**The problem**
Find every line in the listing below that contains the string "checkbox", matching case, and copy each of those lines.

##### Material shown #####

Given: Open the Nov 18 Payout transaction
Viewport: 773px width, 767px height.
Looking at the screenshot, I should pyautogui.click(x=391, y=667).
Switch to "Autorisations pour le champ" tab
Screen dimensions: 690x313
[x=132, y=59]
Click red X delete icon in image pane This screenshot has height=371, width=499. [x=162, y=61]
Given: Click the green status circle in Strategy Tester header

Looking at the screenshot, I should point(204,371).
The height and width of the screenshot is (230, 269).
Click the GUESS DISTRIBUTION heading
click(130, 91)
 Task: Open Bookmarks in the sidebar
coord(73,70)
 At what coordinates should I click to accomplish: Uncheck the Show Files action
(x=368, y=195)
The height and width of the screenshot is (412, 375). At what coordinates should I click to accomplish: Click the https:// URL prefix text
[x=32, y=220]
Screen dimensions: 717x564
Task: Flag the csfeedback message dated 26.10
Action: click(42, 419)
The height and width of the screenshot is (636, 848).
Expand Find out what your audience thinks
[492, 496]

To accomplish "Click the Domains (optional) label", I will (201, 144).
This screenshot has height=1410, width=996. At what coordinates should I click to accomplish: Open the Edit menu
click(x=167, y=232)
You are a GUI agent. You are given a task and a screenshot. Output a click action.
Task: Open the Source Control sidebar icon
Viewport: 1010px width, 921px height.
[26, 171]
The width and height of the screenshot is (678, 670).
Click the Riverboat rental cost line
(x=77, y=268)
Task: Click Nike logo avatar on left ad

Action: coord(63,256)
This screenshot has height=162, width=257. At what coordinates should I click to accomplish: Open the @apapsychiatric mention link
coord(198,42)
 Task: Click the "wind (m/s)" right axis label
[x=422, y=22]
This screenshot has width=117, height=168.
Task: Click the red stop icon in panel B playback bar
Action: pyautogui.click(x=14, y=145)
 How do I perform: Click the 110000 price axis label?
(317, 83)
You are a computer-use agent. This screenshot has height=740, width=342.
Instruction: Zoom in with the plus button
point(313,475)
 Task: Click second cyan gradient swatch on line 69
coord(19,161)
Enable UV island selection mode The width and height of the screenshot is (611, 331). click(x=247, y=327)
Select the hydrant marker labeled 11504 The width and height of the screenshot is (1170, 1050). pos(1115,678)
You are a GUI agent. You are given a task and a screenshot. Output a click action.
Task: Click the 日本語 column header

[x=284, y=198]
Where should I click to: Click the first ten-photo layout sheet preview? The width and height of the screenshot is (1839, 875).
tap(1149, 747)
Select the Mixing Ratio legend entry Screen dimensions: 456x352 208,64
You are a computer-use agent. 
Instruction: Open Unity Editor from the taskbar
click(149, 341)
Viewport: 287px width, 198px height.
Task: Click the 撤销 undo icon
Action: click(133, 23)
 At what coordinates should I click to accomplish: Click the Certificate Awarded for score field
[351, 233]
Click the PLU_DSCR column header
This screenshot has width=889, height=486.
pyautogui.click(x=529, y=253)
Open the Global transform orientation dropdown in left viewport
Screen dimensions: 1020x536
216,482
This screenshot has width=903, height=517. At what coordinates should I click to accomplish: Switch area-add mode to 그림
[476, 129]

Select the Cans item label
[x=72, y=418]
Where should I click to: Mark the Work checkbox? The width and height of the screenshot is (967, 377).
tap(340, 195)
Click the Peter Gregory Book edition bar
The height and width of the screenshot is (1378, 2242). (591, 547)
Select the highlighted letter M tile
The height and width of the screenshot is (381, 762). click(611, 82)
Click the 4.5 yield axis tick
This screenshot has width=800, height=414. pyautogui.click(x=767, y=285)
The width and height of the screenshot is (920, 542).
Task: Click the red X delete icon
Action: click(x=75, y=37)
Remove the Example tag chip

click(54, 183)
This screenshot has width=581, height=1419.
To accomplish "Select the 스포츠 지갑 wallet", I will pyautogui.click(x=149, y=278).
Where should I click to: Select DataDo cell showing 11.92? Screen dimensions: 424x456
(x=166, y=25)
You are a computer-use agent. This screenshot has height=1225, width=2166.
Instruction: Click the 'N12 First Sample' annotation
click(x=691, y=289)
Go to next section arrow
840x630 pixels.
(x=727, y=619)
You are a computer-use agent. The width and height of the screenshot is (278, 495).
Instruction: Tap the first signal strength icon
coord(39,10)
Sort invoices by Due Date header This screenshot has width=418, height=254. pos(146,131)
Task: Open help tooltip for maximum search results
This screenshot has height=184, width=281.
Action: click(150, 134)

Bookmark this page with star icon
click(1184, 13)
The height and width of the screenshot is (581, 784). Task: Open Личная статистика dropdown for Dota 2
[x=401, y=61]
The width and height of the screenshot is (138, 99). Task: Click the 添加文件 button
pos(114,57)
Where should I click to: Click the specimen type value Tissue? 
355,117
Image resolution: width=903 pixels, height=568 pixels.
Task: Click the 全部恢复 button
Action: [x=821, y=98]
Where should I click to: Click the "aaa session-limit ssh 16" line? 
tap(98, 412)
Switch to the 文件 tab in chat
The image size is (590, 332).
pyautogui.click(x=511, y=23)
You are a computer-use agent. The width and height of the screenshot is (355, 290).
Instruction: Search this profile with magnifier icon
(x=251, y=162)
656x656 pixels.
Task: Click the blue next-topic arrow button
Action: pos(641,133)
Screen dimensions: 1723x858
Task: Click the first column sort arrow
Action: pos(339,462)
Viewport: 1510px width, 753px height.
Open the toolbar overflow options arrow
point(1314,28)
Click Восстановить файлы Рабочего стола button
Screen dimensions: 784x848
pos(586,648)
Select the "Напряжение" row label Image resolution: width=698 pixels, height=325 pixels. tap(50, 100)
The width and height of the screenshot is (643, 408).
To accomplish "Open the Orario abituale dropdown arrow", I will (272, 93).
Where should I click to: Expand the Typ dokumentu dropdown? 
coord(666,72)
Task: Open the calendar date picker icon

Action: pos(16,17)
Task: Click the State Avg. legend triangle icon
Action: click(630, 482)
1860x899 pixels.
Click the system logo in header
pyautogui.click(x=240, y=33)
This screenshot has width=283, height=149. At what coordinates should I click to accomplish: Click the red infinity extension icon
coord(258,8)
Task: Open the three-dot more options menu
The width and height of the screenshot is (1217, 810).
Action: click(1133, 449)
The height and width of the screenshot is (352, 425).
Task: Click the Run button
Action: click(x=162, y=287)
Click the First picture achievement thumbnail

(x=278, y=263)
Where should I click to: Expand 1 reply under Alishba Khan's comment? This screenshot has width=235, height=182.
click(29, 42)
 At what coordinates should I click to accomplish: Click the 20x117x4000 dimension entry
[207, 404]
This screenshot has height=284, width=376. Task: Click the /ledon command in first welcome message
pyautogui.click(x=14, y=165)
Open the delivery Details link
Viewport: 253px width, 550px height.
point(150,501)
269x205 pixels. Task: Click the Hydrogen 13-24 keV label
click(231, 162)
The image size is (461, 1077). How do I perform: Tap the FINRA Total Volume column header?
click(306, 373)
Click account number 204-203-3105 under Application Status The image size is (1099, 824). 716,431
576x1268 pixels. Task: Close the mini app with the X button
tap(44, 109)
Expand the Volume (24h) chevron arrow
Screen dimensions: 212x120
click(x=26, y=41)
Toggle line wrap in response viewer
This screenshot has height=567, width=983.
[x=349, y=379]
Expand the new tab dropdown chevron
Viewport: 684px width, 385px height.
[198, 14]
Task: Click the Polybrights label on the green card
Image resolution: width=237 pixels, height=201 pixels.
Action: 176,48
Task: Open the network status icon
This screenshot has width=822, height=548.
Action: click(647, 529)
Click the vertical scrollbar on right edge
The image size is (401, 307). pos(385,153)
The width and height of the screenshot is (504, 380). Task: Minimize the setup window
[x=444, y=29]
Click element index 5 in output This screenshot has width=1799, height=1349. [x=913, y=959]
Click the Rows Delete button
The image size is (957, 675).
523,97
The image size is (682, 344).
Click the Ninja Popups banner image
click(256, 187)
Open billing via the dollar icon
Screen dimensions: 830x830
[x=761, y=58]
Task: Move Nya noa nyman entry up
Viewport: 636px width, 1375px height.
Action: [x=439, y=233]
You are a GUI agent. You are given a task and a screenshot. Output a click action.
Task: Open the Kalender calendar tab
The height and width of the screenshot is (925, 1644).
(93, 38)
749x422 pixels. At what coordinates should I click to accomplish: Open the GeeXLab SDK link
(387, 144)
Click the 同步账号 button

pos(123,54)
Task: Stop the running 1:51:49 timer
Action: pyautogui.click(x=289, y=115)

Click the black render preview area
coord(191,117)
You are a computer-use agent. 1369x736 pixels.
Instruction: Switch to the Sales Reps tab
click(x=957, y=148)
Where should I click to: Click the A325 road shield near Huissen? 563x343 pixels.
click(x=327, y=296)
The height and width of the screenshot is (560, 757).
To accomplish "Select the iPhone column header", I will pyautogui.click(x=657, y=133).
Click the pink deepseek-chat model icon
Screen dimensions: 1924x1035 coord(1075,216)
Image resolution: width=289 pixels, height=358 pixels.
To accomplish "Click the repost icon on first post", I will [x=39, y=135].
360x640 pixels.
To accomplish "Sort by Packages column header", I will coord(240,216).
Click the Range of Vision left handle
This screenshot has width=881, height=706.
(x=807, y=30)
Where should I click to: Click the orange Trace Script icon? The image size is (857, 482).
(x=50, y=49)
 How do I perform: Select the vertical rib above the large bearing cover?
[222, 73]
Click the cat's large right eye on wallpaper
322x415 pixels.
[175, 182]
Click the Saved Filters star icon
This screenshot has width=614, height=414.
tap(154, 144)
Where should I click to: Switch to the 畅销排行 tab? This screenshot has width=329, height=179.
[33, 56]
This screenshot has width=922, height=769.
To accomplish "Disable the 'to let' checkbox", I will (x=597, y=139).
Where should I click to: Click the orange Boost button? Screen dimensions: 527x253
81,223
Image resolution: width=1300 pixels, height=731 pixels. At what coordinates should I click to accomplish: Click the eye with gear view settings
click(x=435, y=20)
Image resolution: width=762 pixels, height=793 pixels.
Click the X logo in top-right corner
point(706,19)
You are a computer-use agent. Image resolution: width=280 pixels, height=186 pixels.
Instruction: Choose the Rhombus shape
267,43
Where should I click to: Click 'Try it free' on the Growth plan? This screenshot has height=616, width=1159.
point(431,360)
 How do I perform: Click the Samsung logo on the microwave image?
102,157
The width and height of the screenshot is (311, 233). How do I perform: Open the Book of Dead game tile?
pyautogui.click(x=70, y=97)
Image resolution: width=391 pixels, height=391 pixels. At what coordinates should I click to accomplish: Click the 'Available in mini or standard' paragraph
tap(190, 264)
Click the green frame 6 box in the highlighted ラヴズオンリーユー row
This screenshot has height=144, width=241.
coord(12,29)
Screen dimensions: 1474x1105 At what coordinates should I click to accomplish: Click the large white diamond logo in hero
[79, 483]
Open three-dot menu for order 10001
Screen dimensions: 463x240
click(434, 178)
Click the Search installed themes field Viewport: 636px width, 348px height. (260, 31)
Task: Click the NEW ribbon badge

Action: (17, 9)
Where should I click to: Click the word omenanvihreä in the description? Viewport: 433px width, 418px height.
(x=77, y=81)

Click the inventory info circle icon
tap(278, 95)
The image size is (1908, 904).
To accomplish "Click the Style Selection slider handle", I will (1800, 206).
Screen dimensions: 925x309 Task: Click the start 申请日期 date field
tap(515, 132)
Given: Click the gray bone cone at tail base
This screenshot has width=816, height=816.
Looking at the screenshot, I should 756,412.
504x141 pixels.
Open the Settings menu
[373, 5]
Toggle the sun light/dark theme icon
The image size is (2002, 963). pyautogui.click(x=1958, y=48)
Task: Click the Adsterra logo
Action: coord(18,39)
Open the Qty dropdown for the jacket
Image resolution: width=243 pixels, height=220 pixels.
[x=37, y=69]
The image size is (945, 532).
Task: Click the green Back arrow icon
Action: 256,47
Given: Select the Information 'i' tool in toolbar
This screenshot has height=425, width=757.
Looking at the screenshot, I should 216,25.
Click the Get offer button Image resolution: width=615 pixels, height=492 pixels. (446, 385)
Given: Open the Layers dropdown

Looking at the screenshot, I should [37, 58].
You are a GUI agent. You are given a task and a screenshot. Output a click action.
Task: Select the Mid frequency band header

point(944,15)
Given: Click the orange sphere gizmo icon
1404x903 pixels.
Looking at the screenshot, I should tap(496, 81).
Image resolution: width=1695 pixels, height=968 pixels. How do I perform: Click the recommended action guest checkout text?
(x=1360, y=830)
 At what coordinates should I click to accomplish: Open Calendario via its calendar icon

#####

**Solution for this task**
Where should I click to: Mark the Work checkbox? The width and height of the screenshot is (967, 377).
To accomplish "Disable the 'to let' checkbox", I will (x=597, y=139).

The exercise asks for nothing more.